L’objectif de la BCE est d’atteindre un volume de transactions de 1 500 milliards pour une valeur de 2 600 milliards de L.E. d’ici fin 2024, selon les déclarations de Ehab Nasr. Il a aussi déclaré que le nombre d’utilisateurs avoisine actuellement 11,5 millions de clients. « L’élargissement des services réduira la dépendance des Egyptiens à l’étranger envers les médiateurs et les courtiers en devises, particulièrement dans les pays du Golfe, où ils sont très répandus et alimentent le marché parallèle des devises », explique Aya Hamdi.

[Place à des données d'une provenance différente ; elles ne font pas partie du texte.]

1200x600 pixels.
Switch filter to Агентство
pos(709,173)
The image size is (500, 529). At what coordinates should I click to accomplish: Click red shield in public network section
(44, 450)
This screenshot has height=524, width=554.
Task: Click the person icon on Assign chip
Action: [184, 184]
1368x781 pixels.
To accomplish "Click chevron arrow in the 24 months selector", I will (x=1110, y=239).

Selon la même étude, le succès de cette initiative entraînera une augmentation des revenus perçus grâce aux commissions et une hausse des réserves en devises étrangères. Les transferts des Egyptiens à l’étranger représentent une part importante de ces réserves. Entre janvier et août 2024, ces transferts ont augmenté de 36,4 %, atteignant 18,1 milliards de dollars contre 13,3 milliards de dollars sur la même période en 2023.
Cependant, plusieurs défis incontournables freinent une mise en oeuvre harmonieuse d’InstaPay hors d’Egypte. Haytham Fahmy, chef de la recherche à la banque d’investissement Prime, doute de l’attrait que l’application pourrait avoir en dehors de l’Egypte : « Si une opération échoue à cause d’un problème technique, à qui les Egyptiens à l’étranger pourraient-ils s’adresser ? Il faut d’abord résoudre cet obstacle. Il n’existe aucune tierce partie physique à laquelle ils pourraient se référer, ce qui soulève des questions sur les procédures de contrôle des Banques Centrales des pays concernés ». Il ajoute : « Les utilisateurs seront réticents à transférer de grosses sommes via une application. Ils préfèreront les services bancaires traditionnels, perçus comme plus sûrs, car ils fournissent un reçu officiel ».

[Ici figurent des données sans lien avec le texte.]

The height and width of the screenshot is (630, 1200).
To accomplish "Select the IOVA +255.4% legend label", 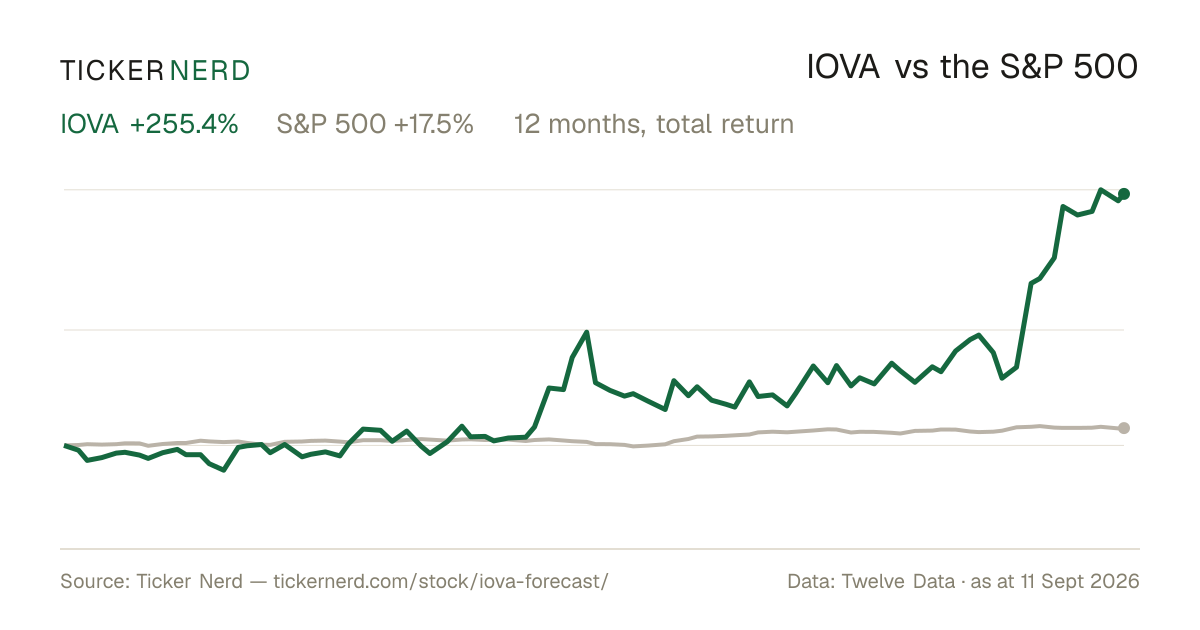I will coord(149,125).
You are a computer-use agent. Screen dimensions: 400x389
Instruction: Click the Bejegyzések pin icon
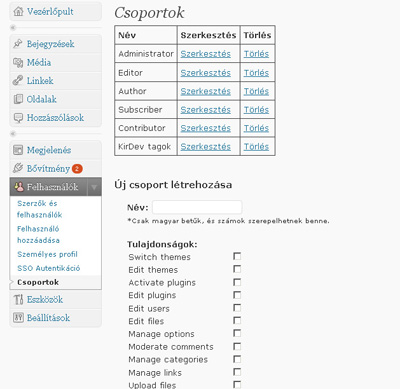click(18, 44)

En plus, il est encore incertain que l’infrastructure nécessaire et les bases de données soient prêtes. Fahmy s’interroge : « Les expatriés devront-ils avoir des comptes en devises étrangères dans les banques respectives ? Ce point reste flou. Il faut résoudre ces questions logistiques, et je pense que tout cela est en cours d’examen ». Pour Fahmy, il est essentiel de prendre du temps pour tester le service, répondre aux questions soulevées et évaluer l’expérience avant de passer à des étapes plus avancées.

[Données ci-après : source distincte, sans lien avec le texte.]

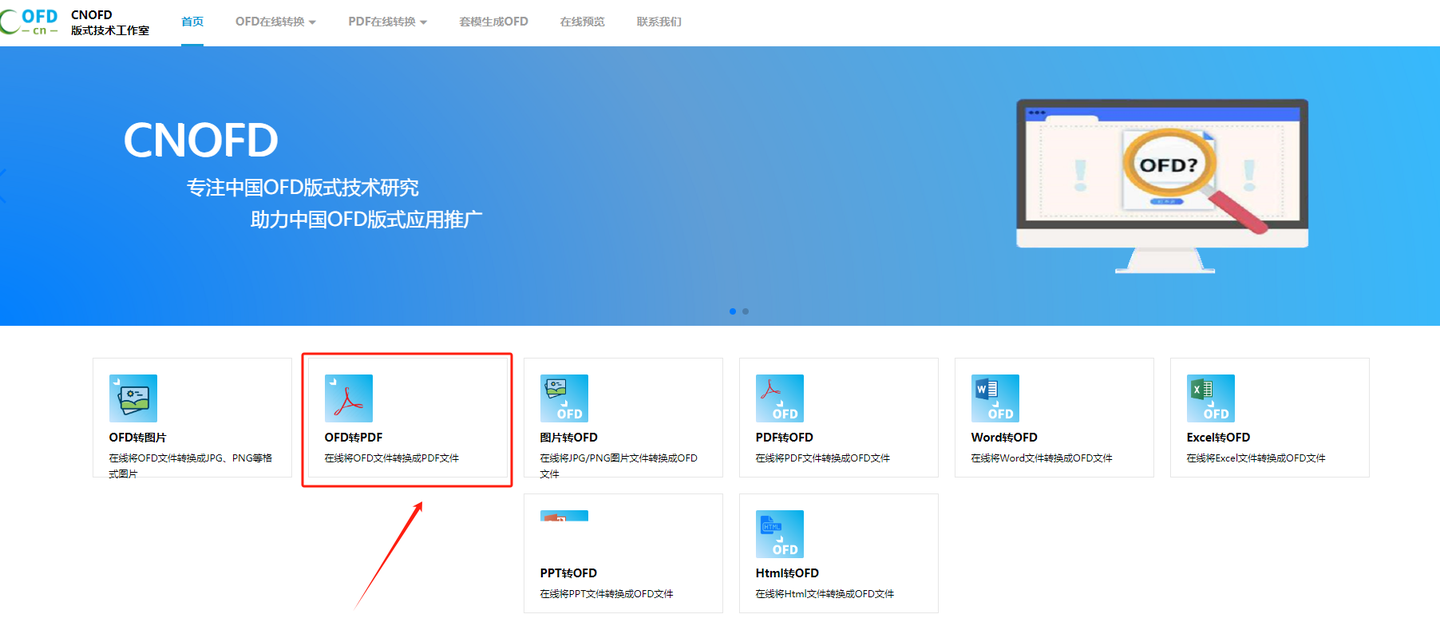
Task: Select the PPT转OFD converter icon
Action: coord(564,517)
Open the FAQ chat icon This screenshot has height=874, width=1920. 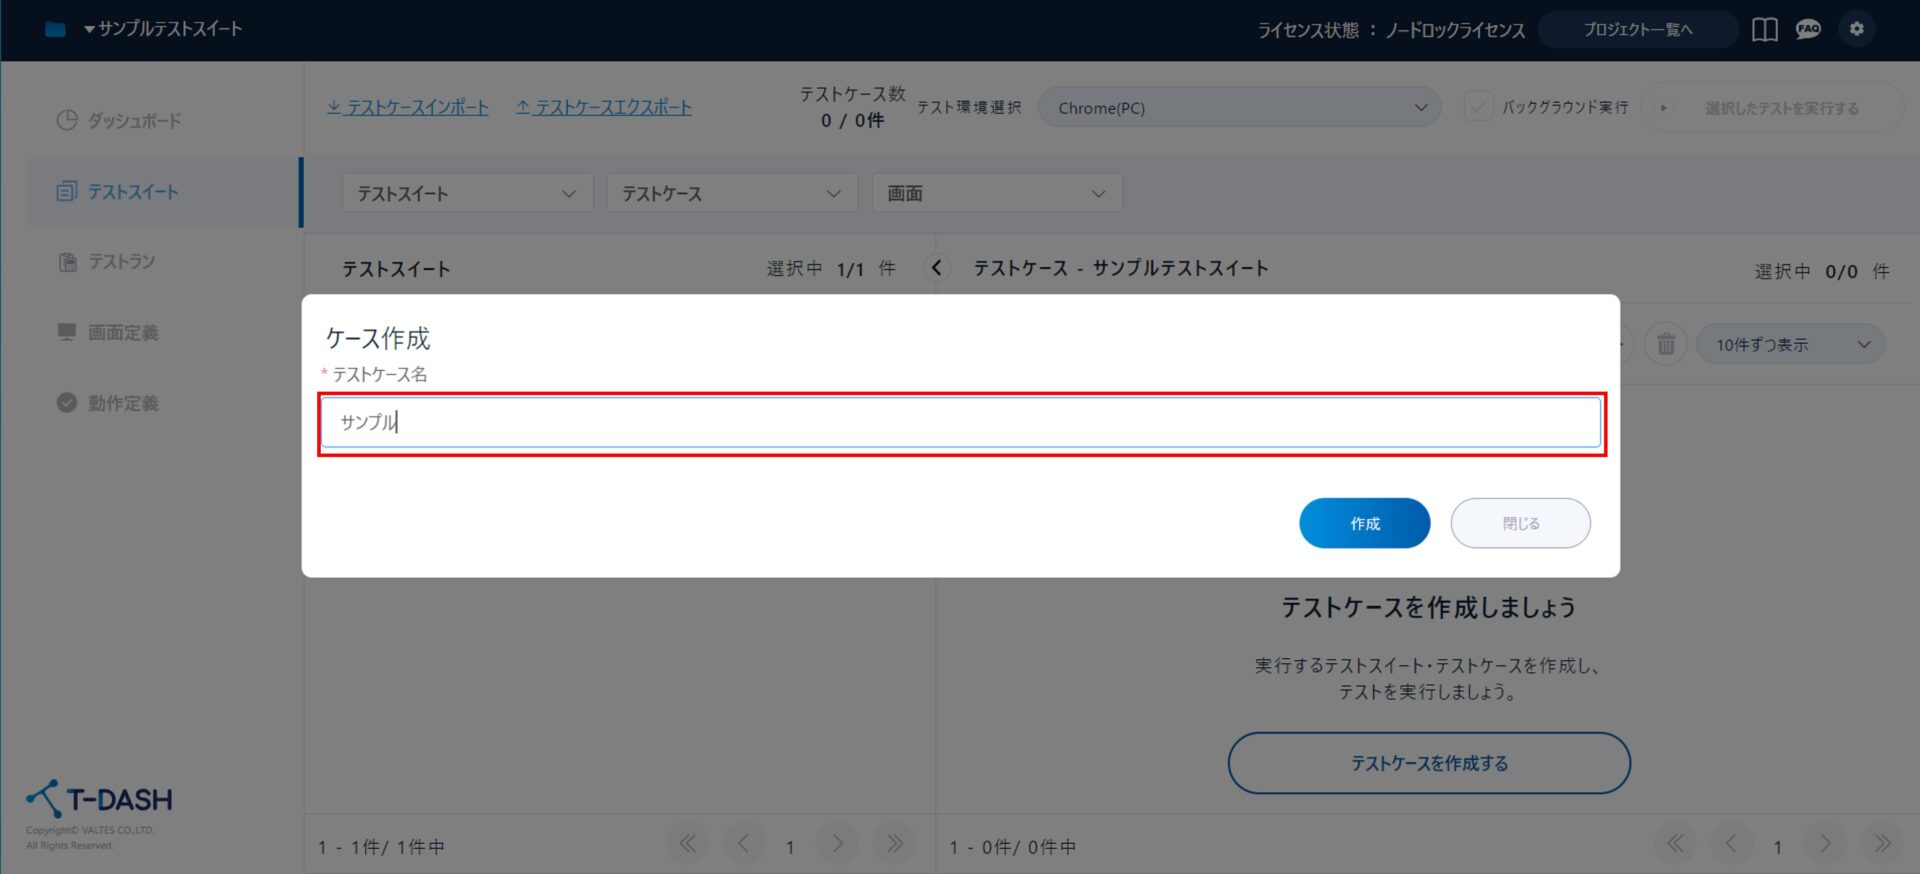tap(1808, 30)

De son côté, Hicham Hamdi estime que les procédures de fonctionnement ne sont pas aussi complexes qu’elles en ont l’air. « Elles reposent sur un compte unifié regroupant les banques égyptiennes et celles du Golfe. Sur la même application, d’autres banques du Golfe, voire d’ailleurs, pourront être ajoutées à l’avenir. Nous avons l’exemple de PayPal, une application américaine qui, à ses débuts, était similaire à InstaPay. Aujourd’hui, elle est opérationnelle dans 47 pays », ajoute-t-il.
Avant de tirer des conclusions sur le succès de l’application pour les expatriés égyptiens du Golfe, il faudra tester sa mise en oeuvre et répondre aux interrogations logistiques et techniques. L’expansion d’InstaPay est prometteuse mais nécessite une préparation minutieuse.